Enhancing Binary Encoded Crime Linkage Analysis Using Siamese Network
Yicheng Zhan, Fahim Ahmed, Amy Burrell, Matthew J. Tonkin, Sarah Galambos, Jessica Woodhams, Dalal Alrajeh
TL;DR
The paper tackles crime linkage in high-dimensional, sparse binary data by proposing a Siamese Autoencoder that integrates geographic-temporal information at the decoder stage to amplify pairwise signals. It jointly optimizes a contrastive loss and a reconstruction loss, yielding robust latent embeddings, and augments this with domain-informed data reduction to preserve semantics while reducing dimensionality. Evaluations on the ViCLAS dataset show consistent improvements over baselines, with up to 9% relative AUC gains and substantial reductions in investigative workload during out-of-time tests. The approach offers a practical, interpretable tool for investigators, accompanied by guidelines for data preprocessing, ethical safeguards, and adaptations for cross-jurisdictional deployment.
Abstract
Effective crime linkage analysis is crucial for identifying serial offenders and enhancing public safety. To address limitations of traditional crime linkage methods in handling high-dimensional, sparse, and heterogeneous data, we propose a Siamese Autoencoder framework that learns meaningful latent representations and uncovers correlations in complex crime data. Using data from the Violent Crime Linkage Analysis System (ViCLAS), maintained by the Serious Crime Analysis Section of the UK's National Crime Agency, our approach mitigates signal dilution in sparse feature spaces by integrating geographic-temporal features at the decoder stage.
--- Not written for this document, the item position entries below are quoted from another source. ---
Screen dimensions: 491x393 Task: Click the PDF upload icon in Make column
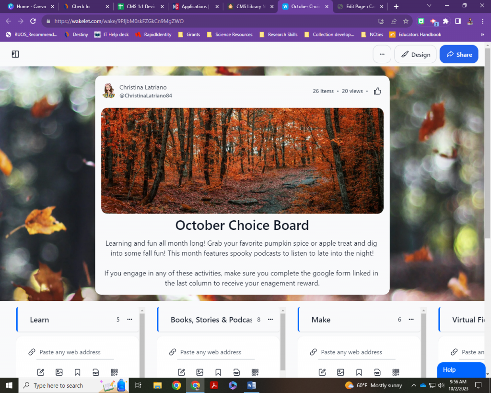[x=377, y=372]
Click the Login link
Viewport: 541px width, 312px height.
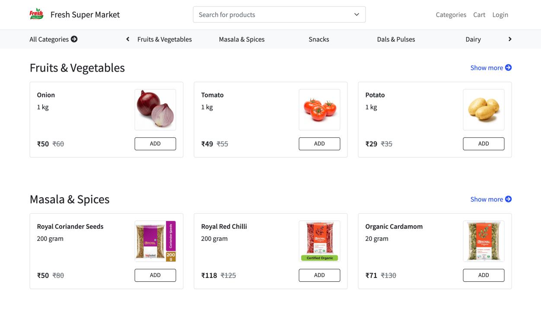coord(500,14)
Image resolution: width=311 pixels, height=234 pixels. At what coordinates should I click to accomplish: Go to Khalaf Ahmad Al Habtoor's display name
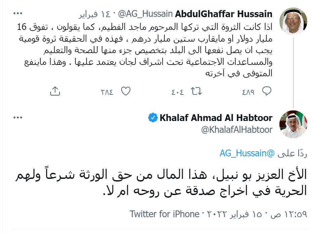click(x=216, y=118)
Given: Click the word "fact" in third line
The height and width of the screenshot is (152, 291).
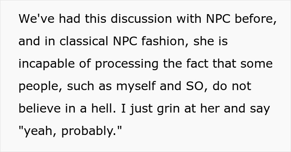Looking at the screenshot, I should click(197, 64).
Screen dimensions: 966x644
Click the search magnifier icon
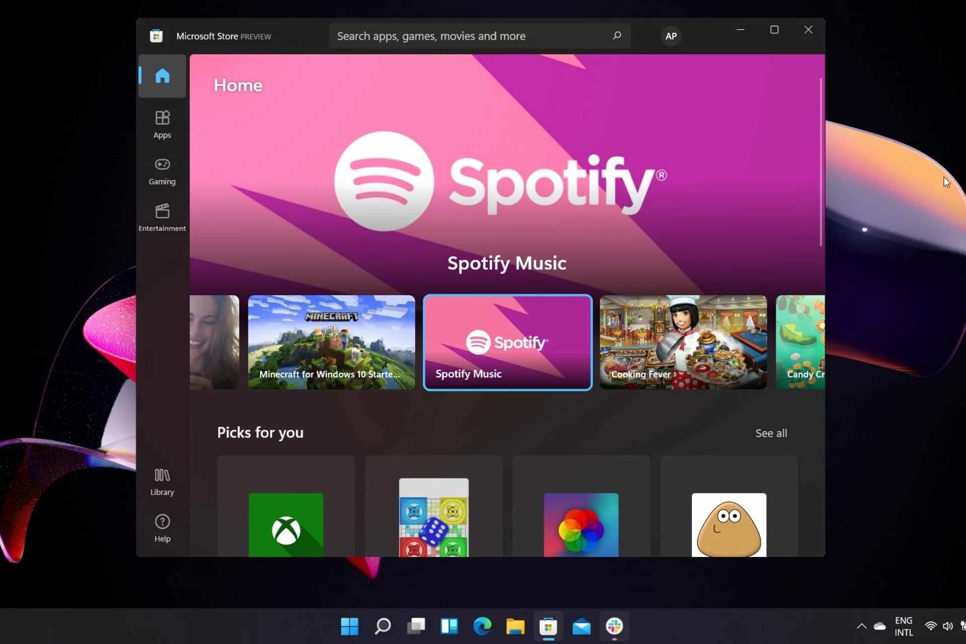[x=617, y=36]
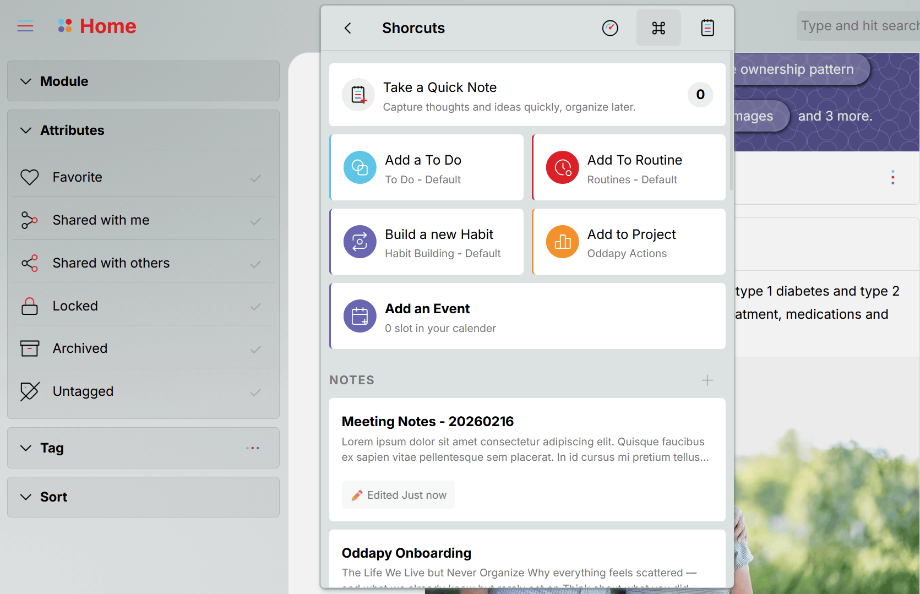Viewport: 920px width, 594px height.
Task: Select the Add To Routine clock icon
Action: [562, 167]
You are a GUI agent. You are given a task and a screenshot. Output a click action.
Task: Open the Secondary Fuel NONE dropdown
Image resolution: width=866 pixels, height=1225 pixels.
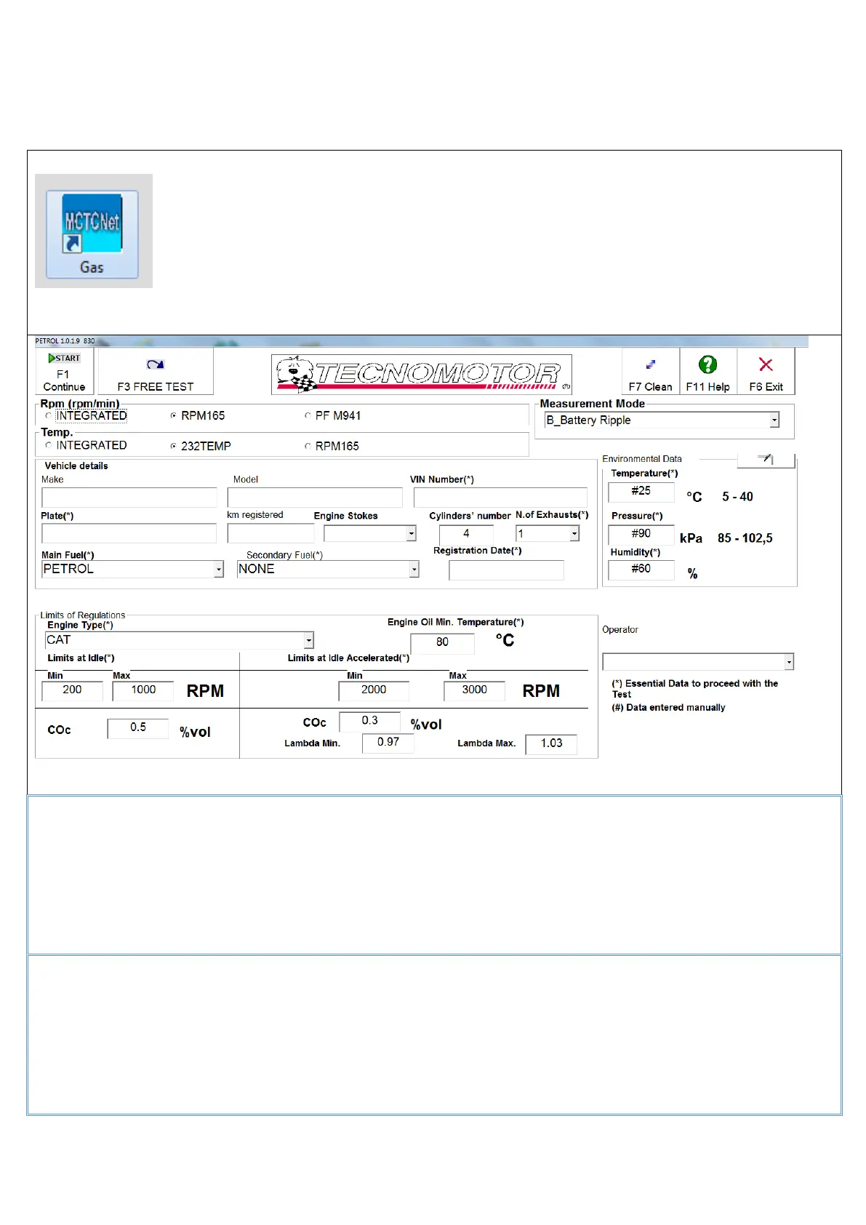tap(414, 569)
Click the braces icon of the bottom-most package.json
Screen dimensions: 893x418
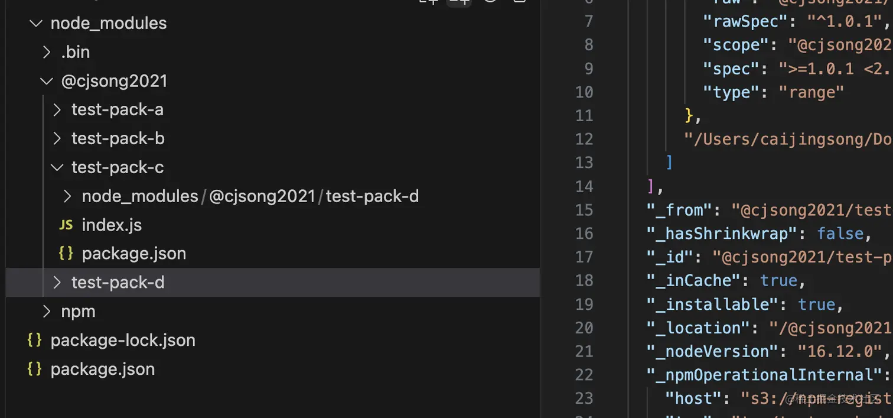pos(35,369)
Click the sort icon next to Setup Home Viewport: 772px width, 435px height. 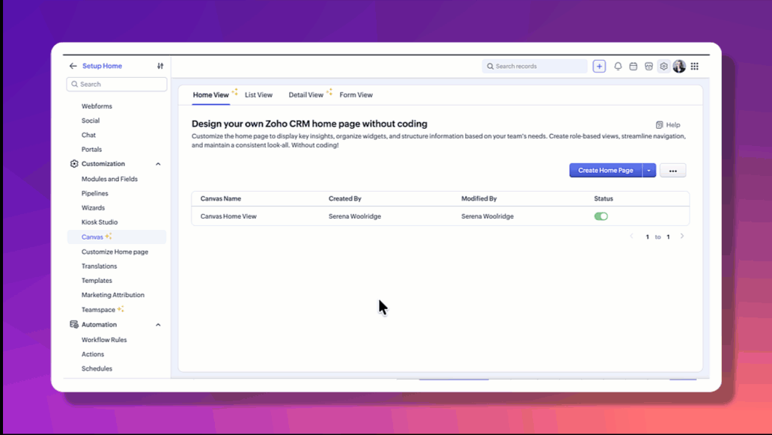[x=160, y=66]
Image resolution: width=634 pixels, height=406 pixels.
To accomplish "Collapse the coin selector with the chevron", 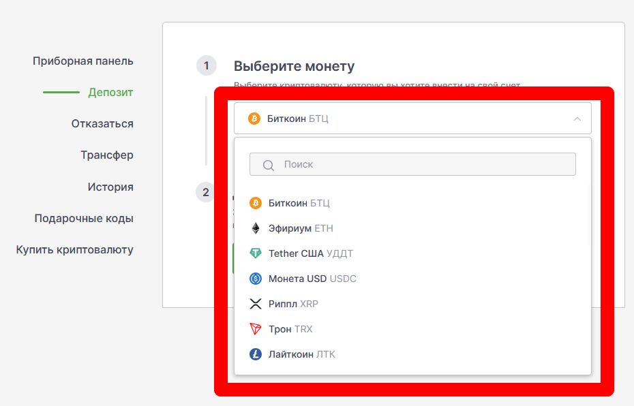I will tap(577, 119).
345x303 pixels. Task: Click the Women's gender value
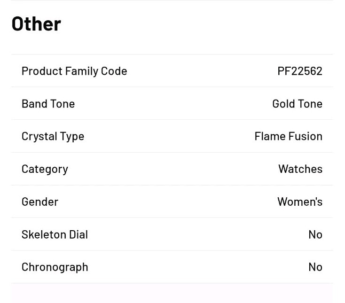pos(300,202)
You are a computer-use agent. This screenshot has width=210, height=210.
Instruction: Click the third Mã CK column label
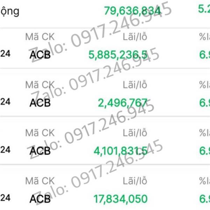[x=40, y=133]
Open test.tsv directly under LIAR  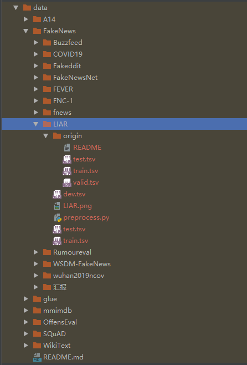point(74,229)
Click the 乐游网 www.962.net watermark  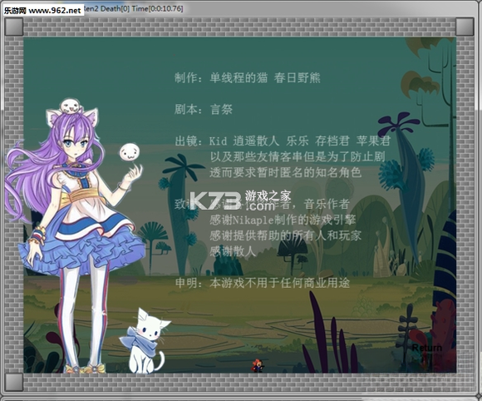click(43, 11)
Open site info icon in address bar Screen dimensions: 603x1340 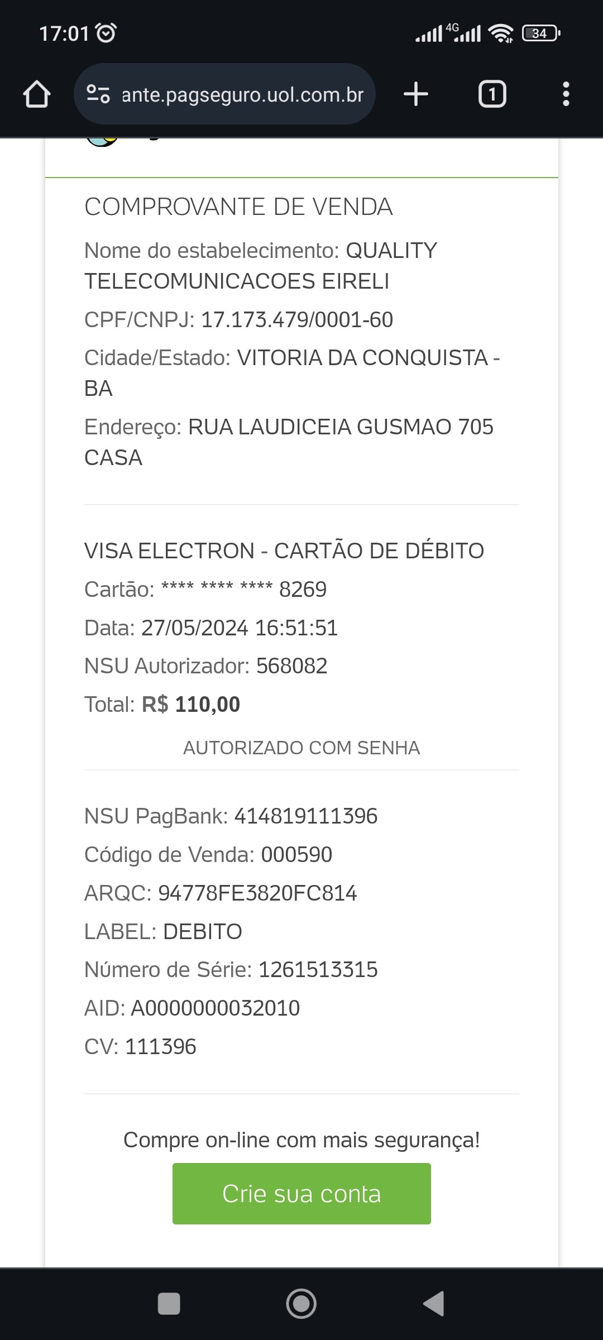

This design amplifies behavioral representations rather than allowing them to be overshadowed at the input level, yielding consistent improvements across multiple evaluation metrics. We further analyze how different domain-informed data reduction strategies influence model performance, providing practical guidance for preprocessing in crime linkage contexts. Our results show that advanced machine learning approaches can substantially enhance linkage accuracy, improving AUC by up to 9% over traditional methods while offering interpretable insights to support investigative decision-making.